Curry, speaking to reporters Monday at a Ford battery plant announcement, said bringing back the automatic COLA raises that the union gave up ahead of the Great Recession is one of the top requests from members in resolutions being sent to the International Executive Board as the UAW develops its bargaining priorities. UAW-represented John Deere workers were able to restore the COLA to their most recent contract in late 2021 after a strike.
“We keep hearing about it repeatedly,” Curry said. “If we’re in inflationary times, it adjusts and makes sure [workers] have some type of benefit that moves their base wage in conjunction with what’s happening in the economy.
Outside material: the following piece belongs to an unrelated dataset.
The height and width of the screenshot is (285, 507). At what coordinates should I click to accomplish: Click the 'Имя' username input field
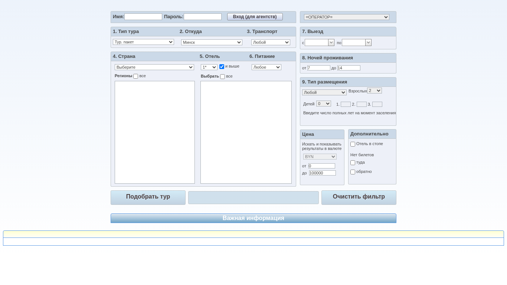tap(143, 17)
It can be a good piece for us.”
Curry said he doesn’t believe General Motors, Ford or Stellantis intend to close any plants during the upcoming contract cycle and still hopes to negotiate a future for the Jeep plant in Belvidere, Ill., which Stellantis plans to indefinitely idle at the end of this month, before formal talks begin around Labor Day.
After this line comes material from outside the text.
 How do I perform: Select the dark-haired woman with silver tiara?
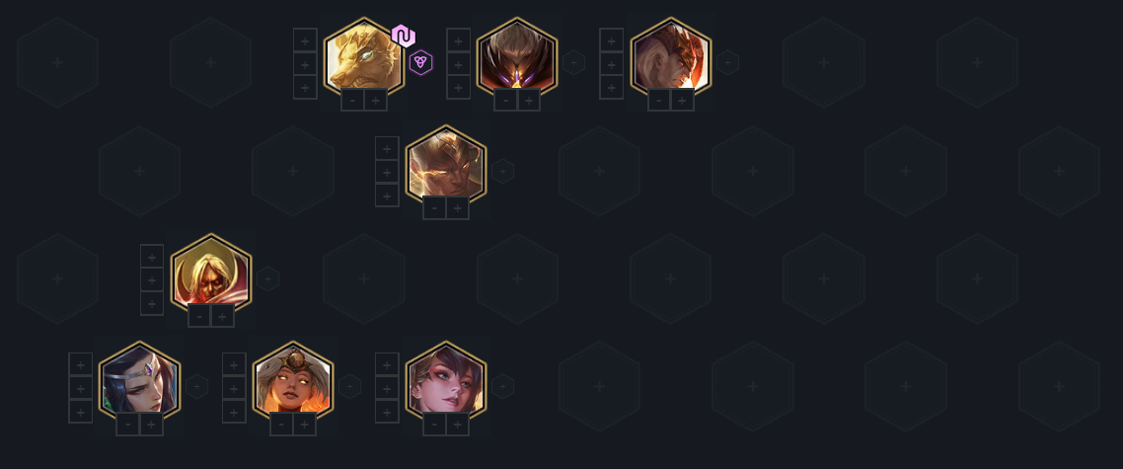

“We don’t want to see it become something that’s part of the negotiations,” he said. “We want to see it as something that’s owed to the community for a plant that was built back in ’65.”
Both GM and Ford have indicated they intend to ramp up cost-cutting efforts this year, but Curry said his bargaining teams intend to remind the automakers they’ve had highly profitable years despite the coronavirus pandemic, microchip shortage and other challenges.
“They still met the mark and increased profits,” he said. “We believe the conversations can be good and address the real demands our memberships are putting in.”
Curry, however, might no longer be in charge of the union by the time talks begin. He faces a runoff election in his bid to be reelected as president that will be decided in the coming weeks.
He said he’s “expecting to continue leading the organization.”
If Curry is reelected, he’ll have a divided executive board with a number of reform-minded members who managed to unseat veteran union leaders. Margaret Mock, the newly elected secretary-treasurer, is actively campaigning against Curry.
“Since I was sworn in this past December, it has become even clearer to me how important it is that we elect a new president,” Mock said in a statement released Monday by the campaign of Curry’s challenger, Shawn Fain. “The president has the final say over staff appointments. And let me tell you, the current leadership is improperly putting all kinds of people in — and not based on their qualifications.”
Curry on Monday said he can still effectively work with a divided board.
“We want to represent the membership regardless of who’s sitting beside me in the board room,” he said. “Regardless of what their political thoughts might be outside that room, inside that room it’s for the 1.1 million active and retired members. That’s our key goal.”